We are using spring cloud stream with Kafka 2.0.1 and utilizing the InteractiveQueryService to fetch data from the stores. There are 4 stores that persist data on disk after aggregating data. The code for the topology looks like this:
@Slf4j
@EnableBinding(SensorMeasurementBinding.class)
public class Consumer {
public static final String RETENTION_MS = "retention.ms";
public static final String CLEANUP_POLICY = "cleanup.policy";
@Value("${windowstore.retention.ms}")
private String retention;
/**
* Process the data flowing in from a Kafka topic.
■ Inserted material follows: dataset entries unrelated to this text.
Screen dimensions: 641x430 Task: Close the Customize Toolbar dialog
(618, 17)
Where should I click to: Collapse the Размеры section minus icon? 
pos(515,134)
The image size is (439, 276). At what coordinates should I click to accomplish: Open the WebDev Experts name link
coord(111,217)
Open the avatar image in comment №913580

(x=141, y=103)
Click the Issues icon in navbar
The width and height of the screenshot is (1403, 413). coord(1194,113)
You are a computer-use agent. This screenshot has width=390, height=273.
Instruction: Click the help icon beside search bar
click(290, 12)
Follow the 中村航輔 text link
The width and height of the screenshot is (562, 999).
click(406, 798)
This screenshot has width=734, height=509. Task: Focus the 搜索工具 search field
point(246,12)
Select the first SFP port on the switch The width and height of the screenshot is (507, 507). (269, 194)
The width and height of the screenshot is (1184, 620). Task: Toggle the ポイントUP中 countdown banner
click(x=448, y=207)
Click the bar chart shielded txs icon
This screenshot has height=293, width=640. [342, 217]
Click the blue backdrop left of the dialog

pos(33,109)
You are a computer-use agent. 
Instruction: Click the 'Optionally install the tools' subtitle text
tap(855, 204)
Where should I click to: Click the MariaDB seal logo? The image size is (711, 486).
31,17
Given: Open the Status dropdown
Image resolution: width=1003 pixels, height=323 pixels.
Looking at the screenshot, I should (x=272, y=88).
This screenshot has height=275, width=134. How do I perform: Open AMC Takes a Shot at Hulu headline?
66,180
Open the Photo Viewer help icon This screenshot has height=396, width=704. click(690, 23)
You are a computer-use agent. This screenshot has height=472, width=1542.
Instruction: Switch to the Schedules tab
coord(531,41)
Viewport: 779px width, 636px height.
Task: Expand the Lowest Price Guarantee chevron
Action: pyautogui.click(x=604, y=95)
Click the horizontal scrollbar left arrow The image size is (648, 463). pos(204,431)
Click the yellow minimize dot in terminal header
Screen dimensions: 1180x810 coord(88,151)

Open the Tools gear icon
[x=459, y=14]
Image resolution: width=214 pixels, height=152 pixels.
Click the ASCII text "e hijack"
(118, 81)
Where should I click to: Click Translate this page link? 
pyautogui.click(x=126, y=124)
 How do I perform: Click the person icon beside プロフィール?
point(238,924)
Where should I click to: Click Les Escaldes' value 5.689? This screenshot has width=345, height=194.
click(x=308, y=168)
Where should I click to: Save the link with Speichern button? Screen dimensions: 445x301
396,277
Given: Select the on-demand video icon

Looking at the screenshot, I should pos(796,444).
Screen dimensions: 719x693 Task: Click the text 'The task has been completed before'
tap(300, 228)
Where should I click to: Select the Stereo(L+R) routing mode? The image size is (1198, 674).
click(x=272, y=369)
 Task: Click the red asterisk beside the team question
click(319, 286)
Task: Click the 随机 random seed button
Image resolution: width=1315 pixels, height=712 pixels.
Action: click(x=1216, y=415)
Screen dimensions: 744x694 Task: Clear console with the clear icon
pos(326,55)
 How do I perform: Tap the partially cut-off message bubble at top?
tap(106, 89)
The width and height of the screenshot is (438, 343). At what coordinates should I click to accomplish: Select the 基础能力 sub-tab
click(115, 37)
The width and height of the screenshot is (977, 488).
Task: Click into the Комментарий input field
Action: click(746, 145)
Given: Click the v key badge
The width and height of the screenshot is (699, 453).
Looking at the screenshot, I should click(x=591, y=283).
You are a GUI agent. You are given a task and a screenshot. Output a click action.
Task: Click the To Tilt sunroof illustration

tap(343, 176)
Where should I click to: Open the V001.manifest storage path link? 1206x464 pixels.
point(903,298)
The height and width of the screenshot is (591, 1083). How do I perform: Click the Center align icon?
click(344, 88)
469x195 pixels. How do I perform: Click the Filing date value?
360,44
Aggregate the data to:
* - 2 minute
* - 15 minutes
* - one hour
* - 12 hours
*
* @param stream
*/
@StreamListener(SensorMeasurementBinding.ERROR_SCORE_IN)
public void process(KStream<String, SensorMeasurement> stream) {
Map<String, String> topicConfig = new HashMap<>();
topicConfig.put(RETENTION_MS, retention);
topicConfig.put(CLEANUP_POLICY, "delete");
log.info("Changelog and local window store retention.ms: {} and cleanup.policy: {}",
topicConfig.get(RETENTION_MS),
topicConfig.get(CLEANUP_POLICY));
createWindowStore(LocalStore.TWO_MINUTES_STORE, topicConfig, stream);
createWindowStore(LocalStore.FIFTEEN_MINUTES_STORE, topicConfig, stream);
createWindowStore(LocalStore.ONE_HOUR_STORE, topicConfig, stream);
createWindowStore(LocalStore.TWELVE_HOURS_STORE, topicConfig, stream);
}
private void createWindowStore(
LocalStore localStore,
Map<String, String> topicConfig,
KStream<String, SensorMeasurement> stream) {
// Configure how the statestore should be materialized using the provide storeName
Materialized<String, ErrorScore, WindowStore<Bytes, byte[]>> materialized = Materialized
.as(localStore.getStoreName());
// Set retention of changelog topic
materialized.withLoggingEnabled(topicConfig);
// Configure how windows looks like and how long data will be retained in local stores
TimeWindows configuredTimeWindows = getConfiguredTimeWindows(
localStore.getTimeUnit(), Long.parseLong(topicConfig.get(RETENTION_MS)));
// Processing description:
// The input data are 'samples' with key <installationId>:<assetId>:<modelInstanceId>:<algorithmName>
// 1. With the map we add the Tag to the key and we extract the error score from the data
// 2. With the groupByKey we group the data on the new key
// 3. With windowedBy we split up the data in time intervals depending on the provided LocalStore enum
// 4. With reduce we determine the maximum value in the time window
// 5. Materialized will make it stored in a table
stream
.map(getInstallationAssetModelAlgorithmTagKeyMapper())
.groupByKey()
.windowedBy(configuredTimeWindows)
.reduce((aggValue, newValue) -> getMaxErrorScore(aggValue, newValue), materialized);
}
private TimeWindows getConfiguredTimeWindows(long windowSizeMs, long retentionMs) {
TimeWindows timeWindows = TimeWindows.of(windowSizeMs);
timeWindows.until(retentionMs);
return timeWindows;
}
/**
* Determine the max error score to keep by looking at the aggregated error signal and
* freshly consumed error signal
*
* @param aggValue
* @param newValue
* @return
*/
private ErrorScore getMaxErrorScore(ErrorScore aggValue, ErrorScore newValue) {
if(aggValue.getErrorSignal() > newValue.getErrorSignal()) {
return aggValue;
}
return newValue;
}
private KeyValueMapper<String, SensorMeasurement,
KeyValue<? extends String, ? extends ErrorScore>> getInstallationAssetModelAlgorithmTagKeyMapper() {
return (s, sensorMeasurement) -> new KeyValue<>(s + "::" + sensorMeasurement.getT(),
new ErrorScore(sensorMeasurement.getTs(), sensorMeasurement.getE(), sensorMeasurement.getO()));
}
}
So we are materializing aggregated data to four different stores after determining the max value within a specific window for a specific key. Please note that retention which is set to two months of data and the clean up policy delete. We don't compact data.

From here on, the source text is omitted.